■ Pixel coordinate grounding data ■
┄┄┄┄┄┄┄┄┄┄

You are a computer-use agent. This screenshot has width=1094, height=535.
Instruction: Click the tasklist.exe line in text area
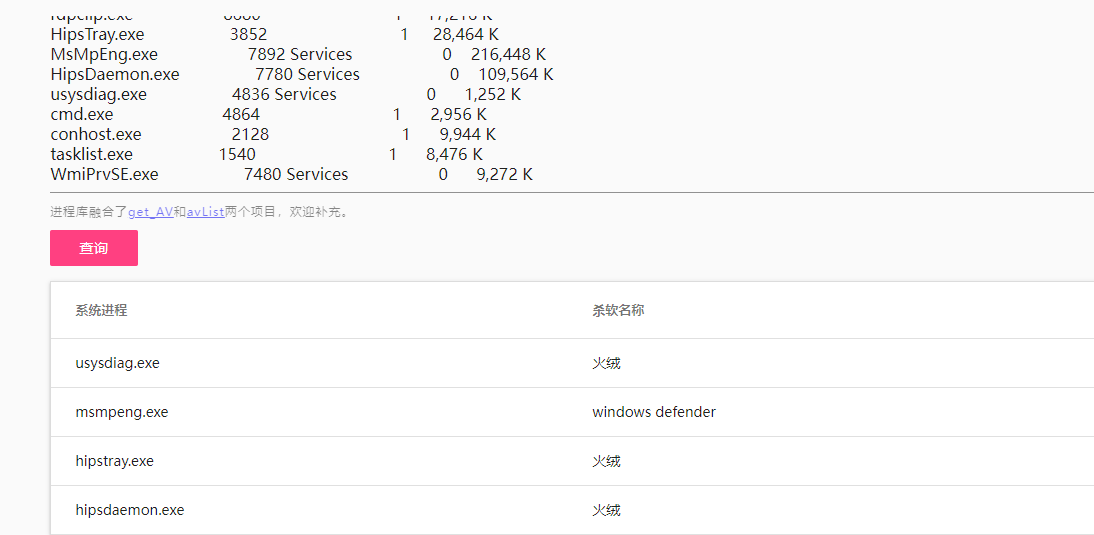click(266, 154)
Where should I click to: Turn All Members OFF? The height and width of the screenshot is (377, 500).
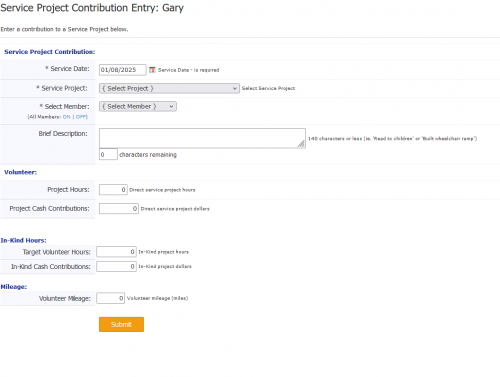pos(81,117)
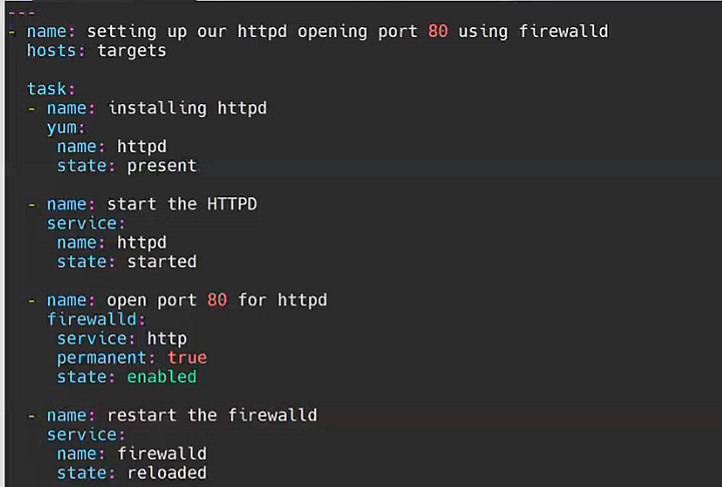Click the word "restart" in last task name
The height and width of the screenshot is (487, 722).
(142, 415)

┄┄┄┄┄┄┄┄┄┄

■ TRY IT ■
Pictures aside, retype the entries above exactly as they are.

■ SOLVED EXERCISE ■
You are a computer-use agent. This screenshot has width=1094, height=535.
Instruction: Click the tasklist.exe line in text area
click(266, 154)
Where should I click to: Turn All Members OFF? The height and width of the screenshot is (377, 500).
pos(81,117)
Click the word "restart" in last task name
The height and width of the screenshot is (487, 722).
(142, 415)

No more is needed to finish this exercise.